DISABLED workers were today coming to terms with the "devastating" decision to close their factory permanently in 30 days' time after council leaders said they had no option but to wield the axe.

The decision to close the BlindCraft factory in Craigmillar came at a council meeting that saw the Liberal Democrat/SNP budget, which includes 32 million of cuts, approved on the casting vote of the Lord Provost, after all opposition councillors voted against it.

The move to close BlindCraft, which employs dozens of blind and disabled people among its 53 staff, happened as a result of workers rejecting a rescue deal last week that would have seen them work a three-day week.

City leaders have now formally served the company with 30 days' notice after saying there was no way of making the factory viable without the change to working hours.

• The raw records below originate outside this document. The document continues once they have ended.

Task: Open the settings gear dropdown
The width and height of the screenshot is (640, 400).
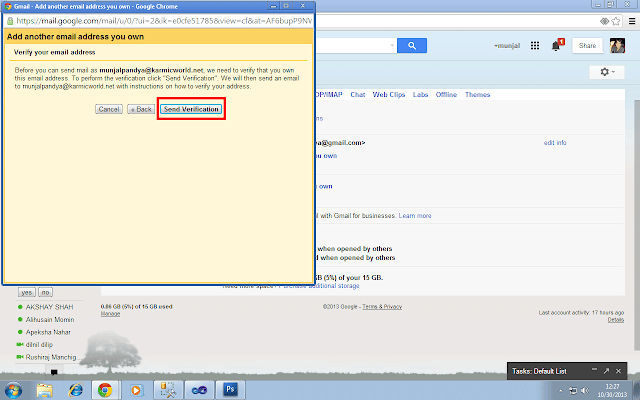Action: (607, 72)
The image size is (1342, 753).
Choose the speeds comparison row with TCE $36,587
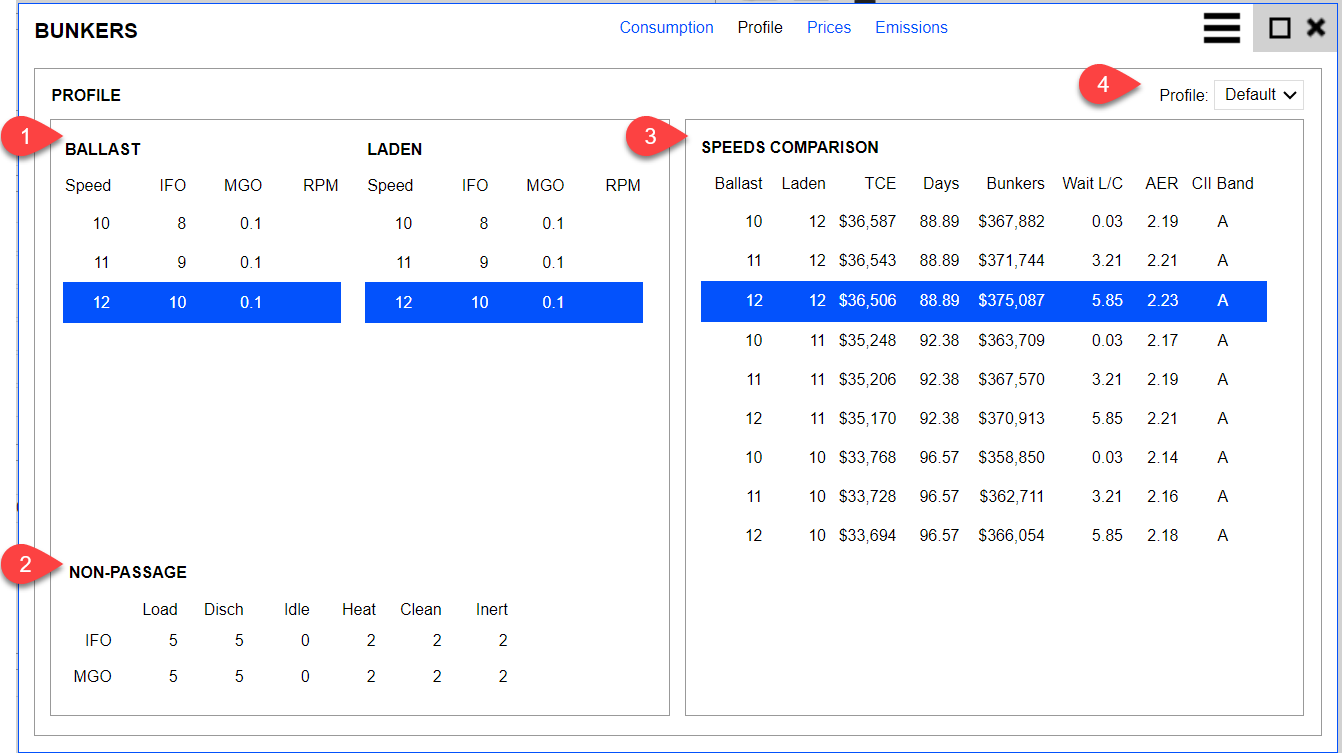[x=983, y=222]
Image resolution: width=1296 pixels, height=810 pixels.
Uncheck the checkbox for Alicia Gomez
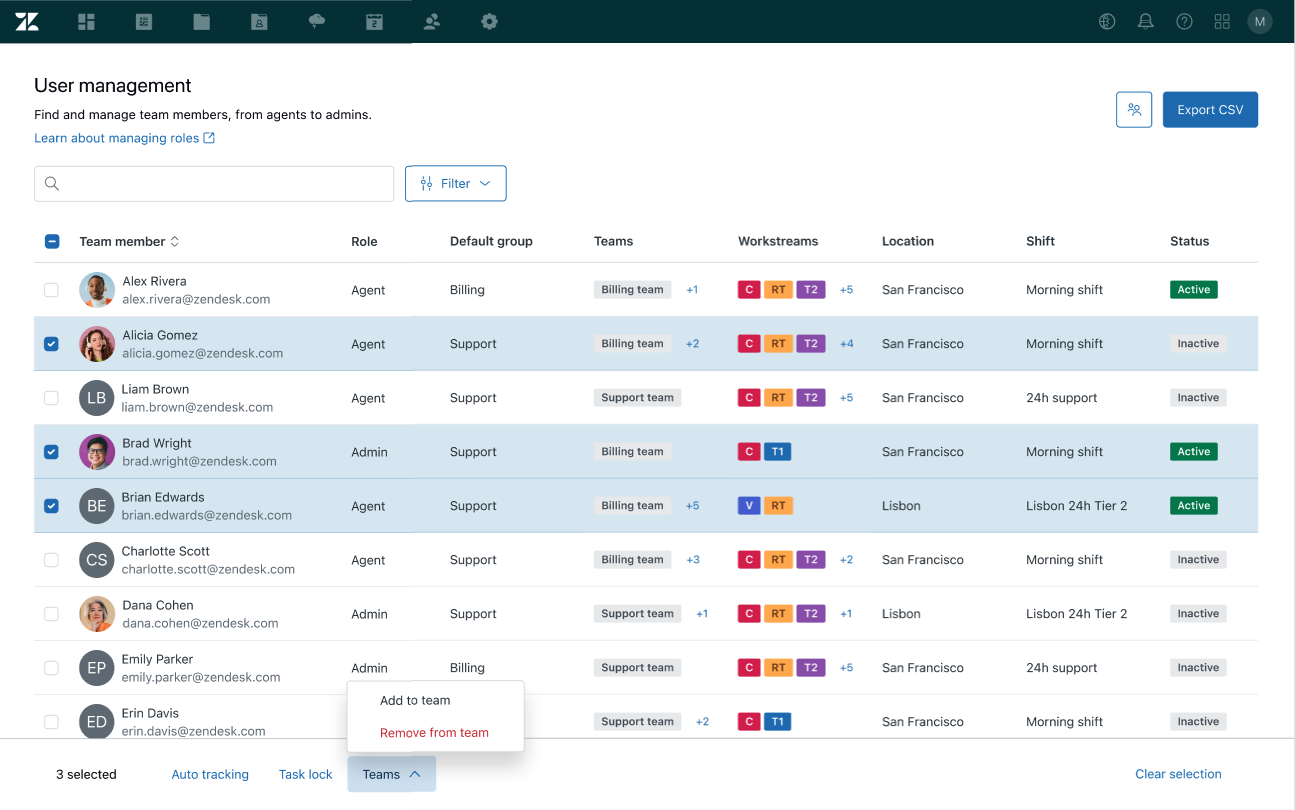pyautogui.click(x=51, y=344)
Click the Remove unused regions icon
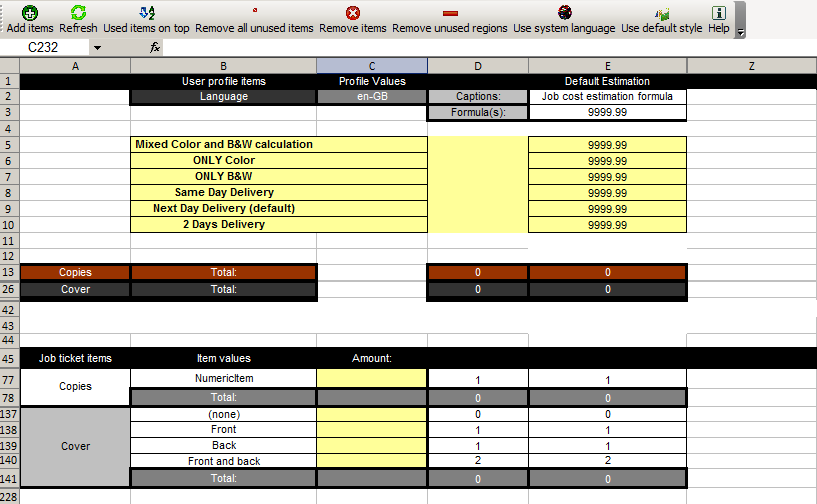 tap(449, 12)
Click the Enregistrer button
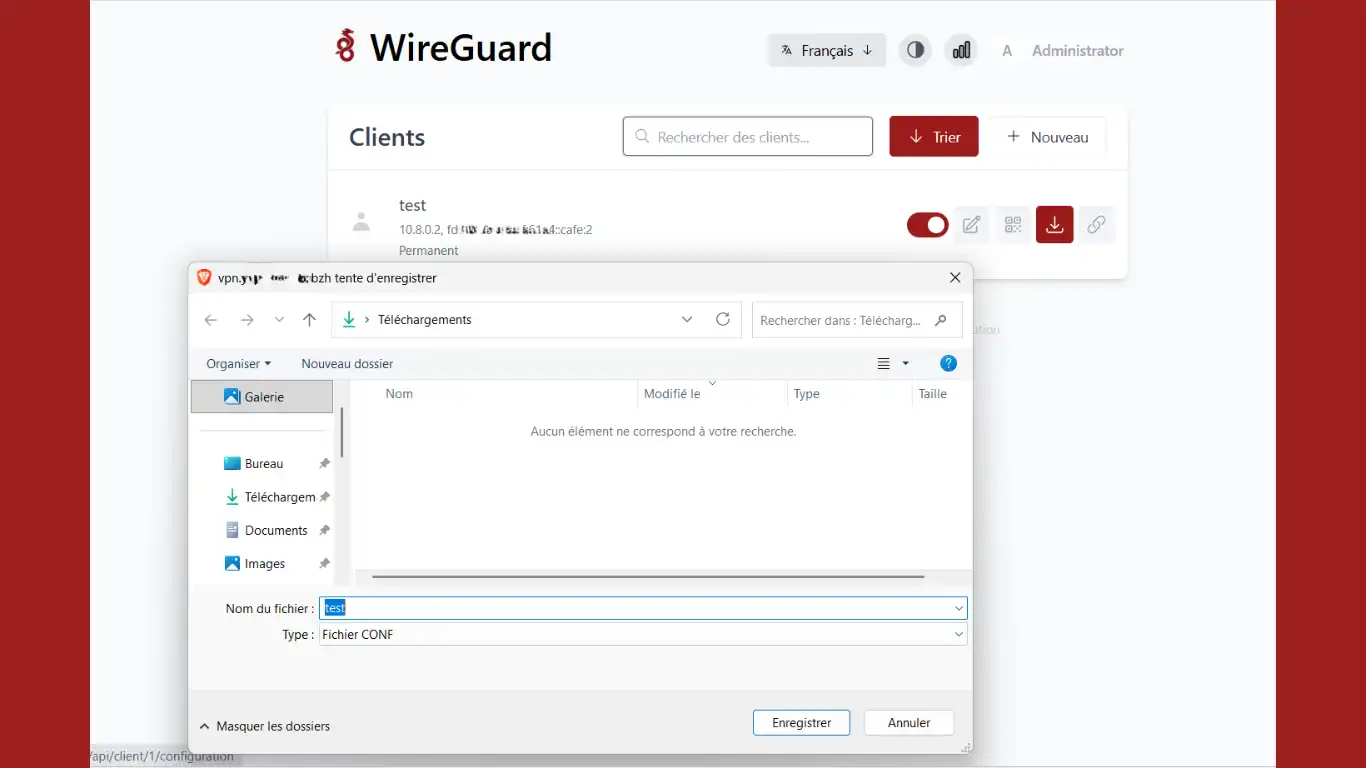This screenshot has width=1366, height=768. point(801,723)
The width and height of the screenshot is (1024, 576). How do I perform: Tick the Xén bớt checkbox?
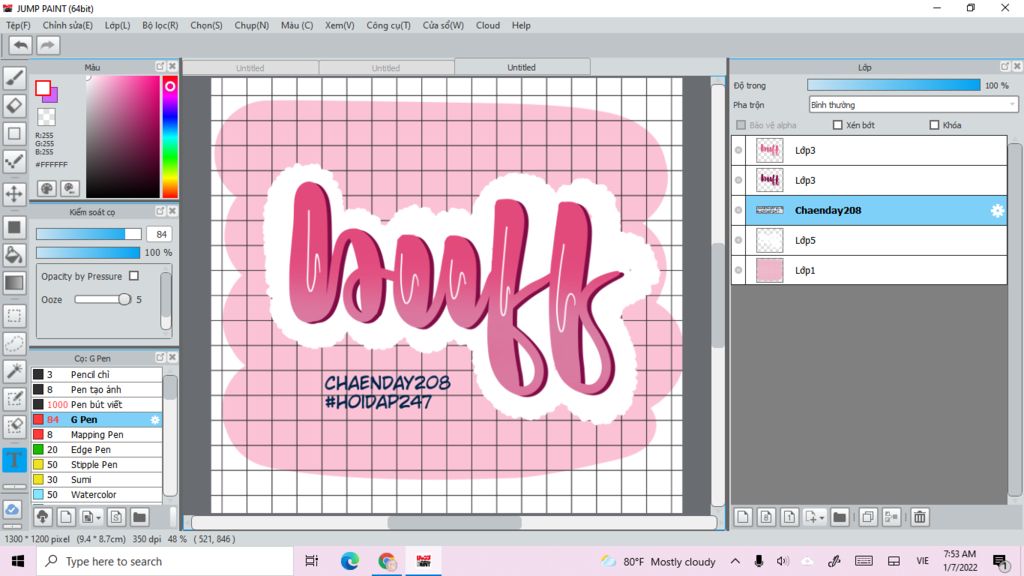pyautogui.click(x=838, y=125)
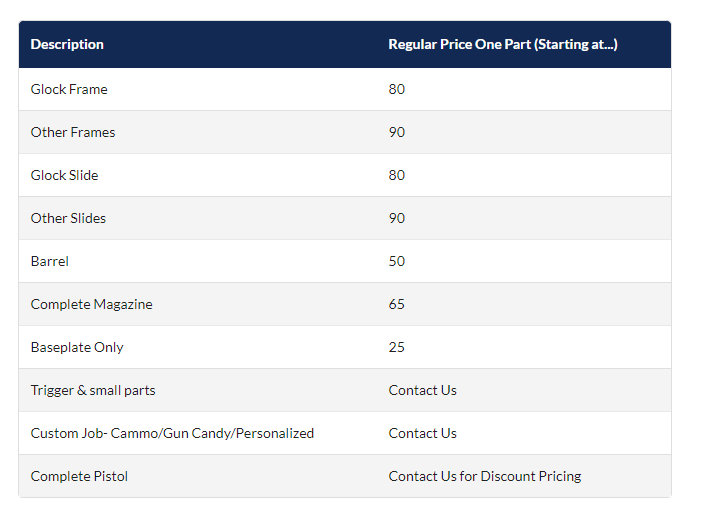Select the Custom Job Cammo/Gun Candy row
The width and height of the screenshot is (704, 519).
[172, 433]
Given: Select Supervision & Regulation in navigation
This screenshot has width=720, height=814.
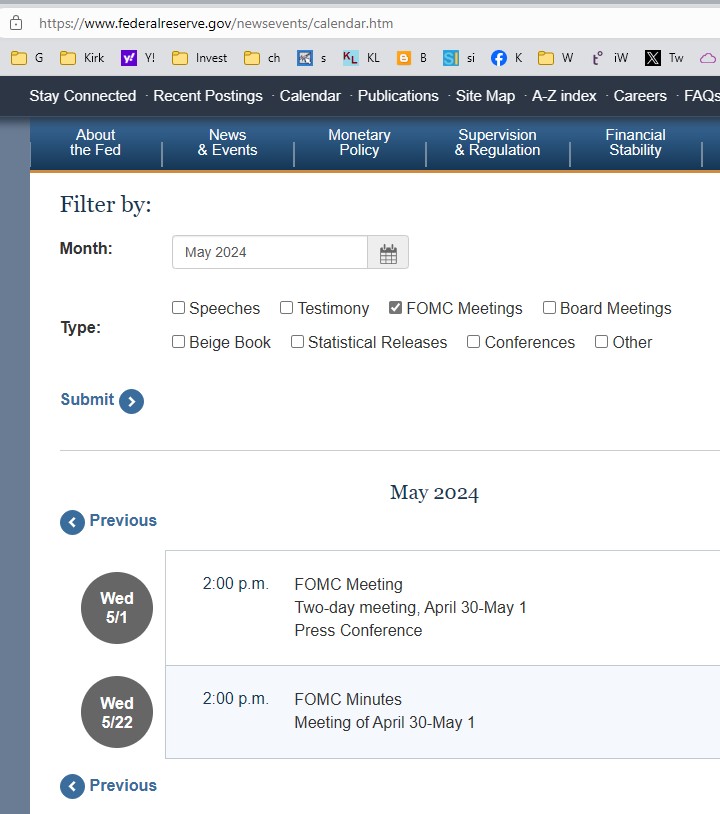Looking at the screenshot, I should click(x=497, y=142).

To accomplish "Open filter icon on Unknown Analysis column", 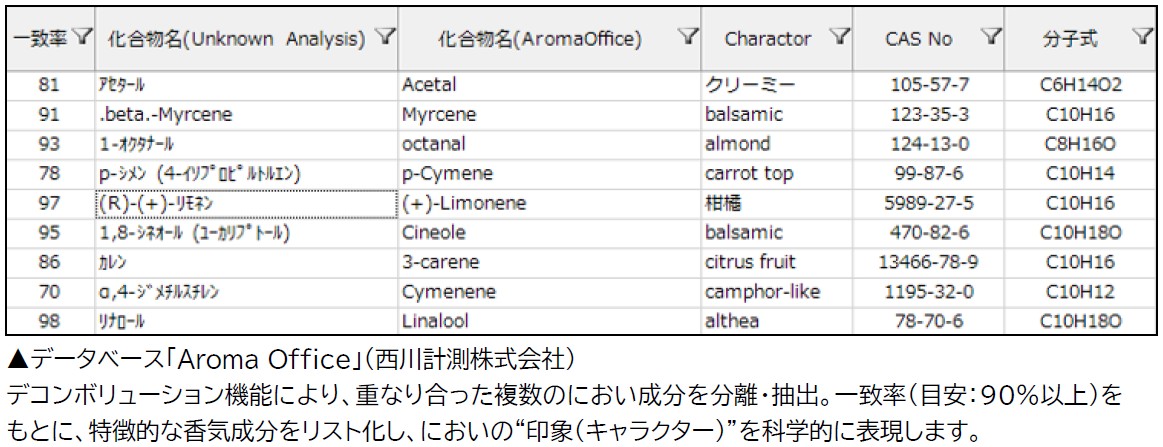I will (x=385, y=36).
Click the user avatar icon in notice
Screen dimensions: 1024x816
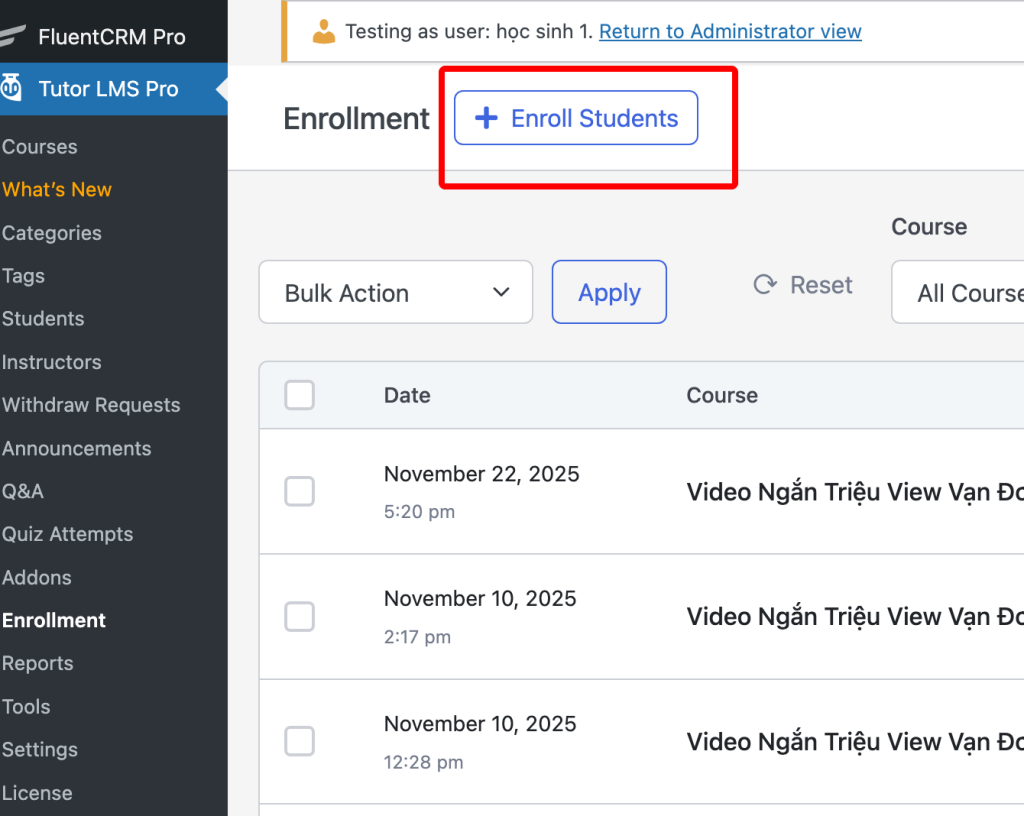click(x=323, y=32)
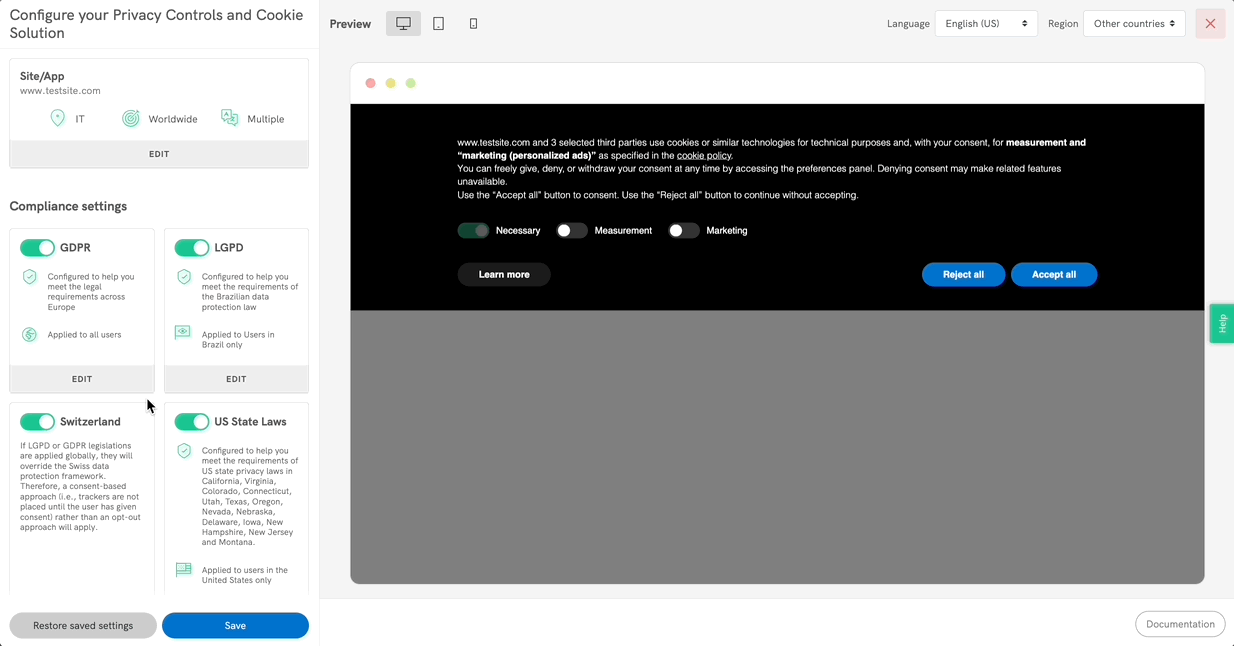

Joe Mann, secretary of the National League of the Blind and Disabled, which is part of Community union, said: "The shock and shame of today's decision will reverberate around Scotland. BlindCraft should not come to an end after surviving for over 200 years. As the oldest workshop of its kind in Europe, it stands as a great testament to Scottish industry and disability employment."

Trade union leaders and local residents had earlier fought to block the move.

BlindCraft employee and community representative David Anderson, 44, who suffers from cerebellar ataxia and has worked for the company for nearly 14 years, said: "Being employed in BlindCraft has helped me feed and raise my family. This is something I would struggle to do if I was just on benefits. I am proud that, even though I am disabled, I continue to support my family.

"The effect of BlindCraft closing will be truly devastating for me and my family."

Council leaders were criticised by opposition councillors and union leaders for not doing enough to save the company. But economic development leader Tom Buchanan said he had contacted social enterprise firms such as Forth Sector, as well as a number of local businesses, to see if anyone could help save the company. He also said council chiefs had looked at specialising the company as a "no toxin" bed specialist but a business plan couldn't support the venture.

A 30-day consultation period will give private firms and other groups a last opportunity to rescue the firm, which has been relying on a 1 million-a-year subsidy from the council.

The wider Lib Dem/SNP budget, which the Evening News revealed yesterday, includes massive cuts to schools, reducing wheelie bin collections to fortnightly, closing half of the city's public toilets and charging more to park, was passed despite the unprecedented step of the Conservative and Green opposition groups both supporting Labour's budget.

The administration budget was only passed because of the casting vote of Lord Provost George Grubb, who had been off work ill last week and was at risk of missing the crunch meeting.

Councillor Andrew Burns, leader of the Labour group on the council, said: "It is the first time since the move to multi-member wards and the new electoral system that the casting vote has been required. That's an indictment of how the administration has managed the process."